Я встала, взяла свое поленце, оглянулась и положила его на стул у кровати.
— Вот полено, — сказала я. — Могу оставить его тебе, если хочешь.
— Лапонька, не сердись!
Я уже двинулась к двери.
— Если я еще хоть чуточку больше рассержусь, дом загорится!
Я вышла, захлопнув за собой дверь, пошла к себе в комнату и там тоже с грохотом хлопнула дверью. Заперлась на замок и поплакала хорошенько. Потом мне надоело плакать, да и пользы в этом не было. Я решила, что, раз уж я так обозлилась, впору и башмаки надеть.

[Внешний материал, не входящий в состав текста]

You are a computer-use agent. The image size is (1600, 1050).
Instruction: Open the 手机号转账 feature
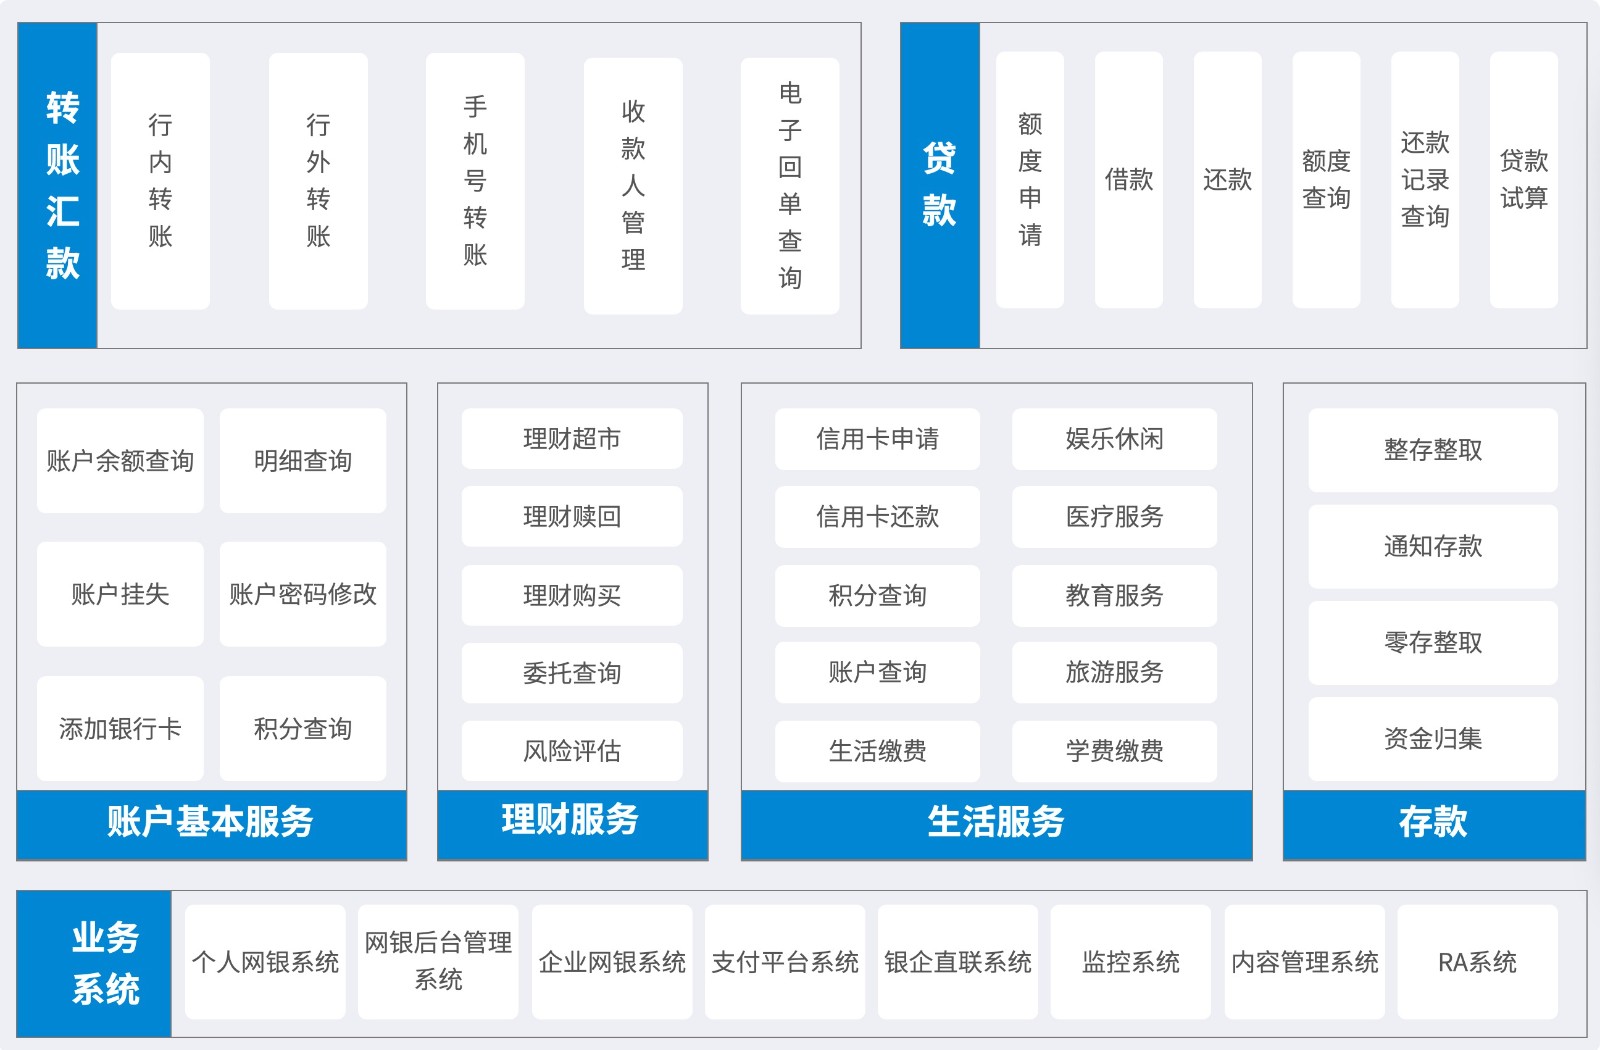474,182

Отыскала носки — почти целые, в каждом только по одной дырочке, — натянула их, надела обувку, спустилась, вышла из дома и двинулась быстрым шагом по берегу реки.
7
Солнце поднялось уже довольно высоко, горячий безветренный воздух обволакивал, словно патока. Я не знала, куда направляюсь, но, похоже, очень спешила туда попасть, аж потом от усердия обливалась. Так я шагала, пока не добралась до того места, где мы вытащили из воды Мэй Линн. Не знаю, нарочно ли я туда пришла или случайно, однако, так или иначе, я попала туда.

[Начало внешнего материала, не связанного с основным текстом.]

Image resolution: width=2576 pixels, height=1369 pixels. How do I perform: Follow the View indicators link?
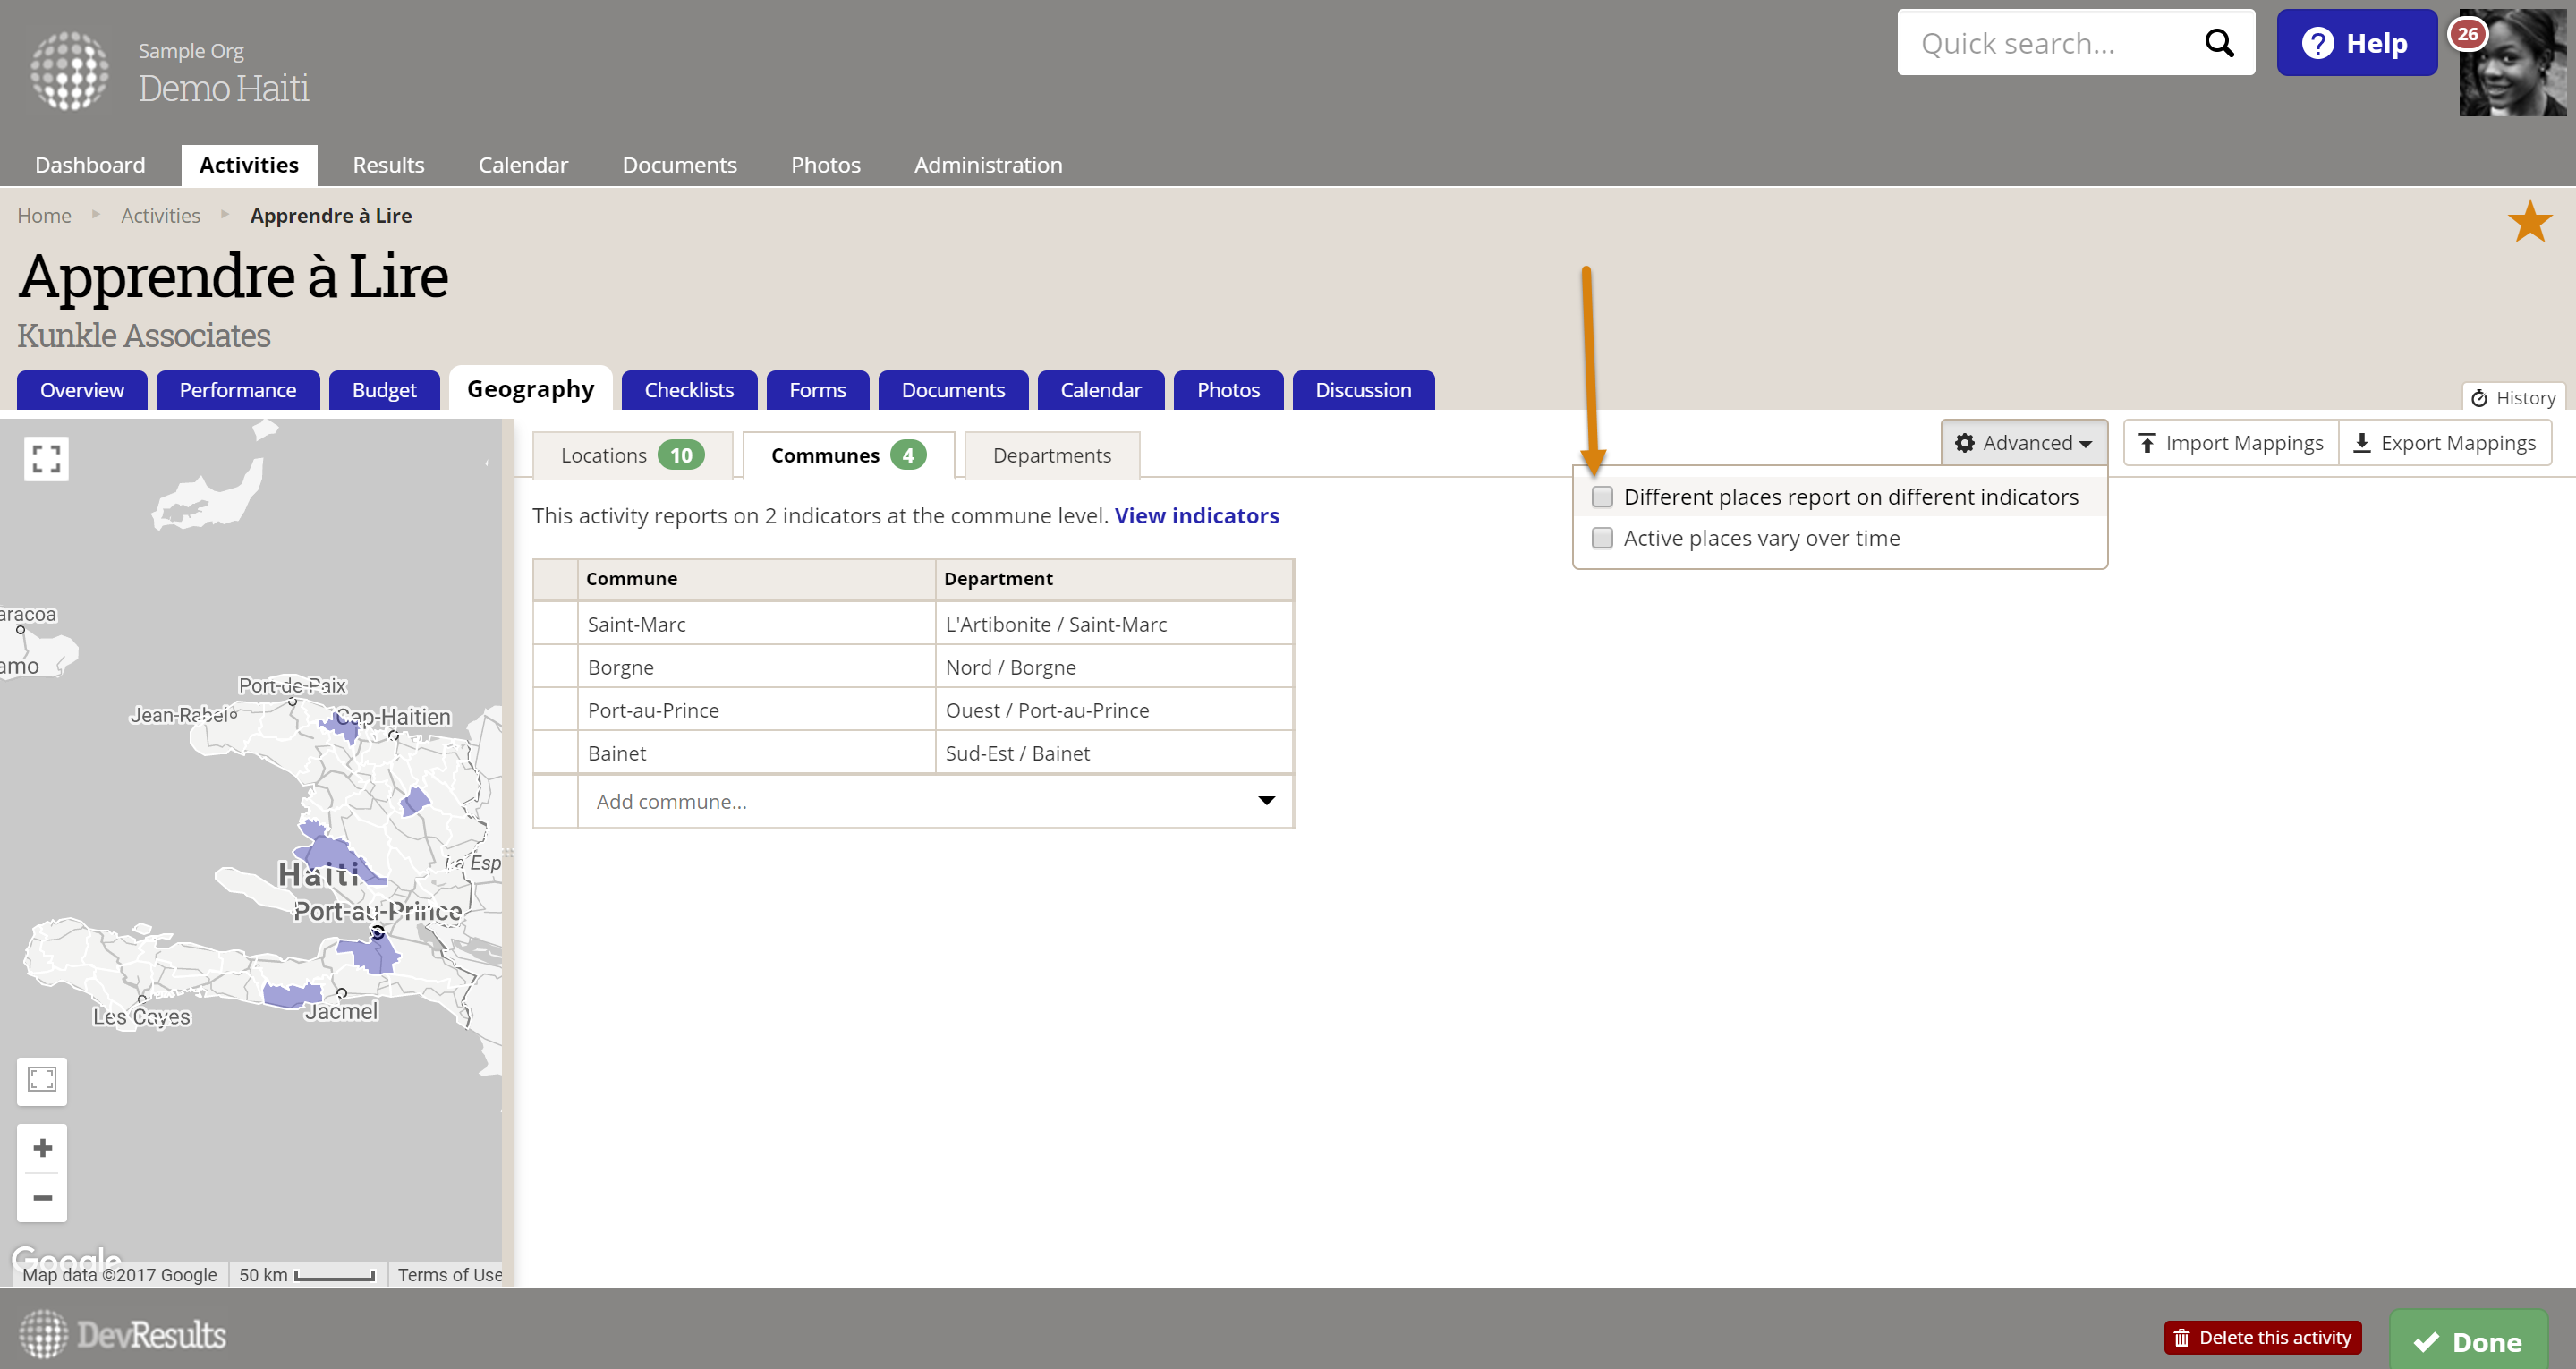(x=1196, y=516)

Я подошла к самому берегу и уставилась вниз на швейную машинку «Зингер», которая так и осталась там лежать. Наклонилась и принялась внимательно изучать ее. Там, где была прикручена проволока, на машинке остались куски посеревшей, обсиженной мухами плоти. Убийца свел концы проволоки так, что вышел узел, да еще и с маленьким жестким бантиком. Можно подумать, он привык возиться с ленточками, а не с проволокой.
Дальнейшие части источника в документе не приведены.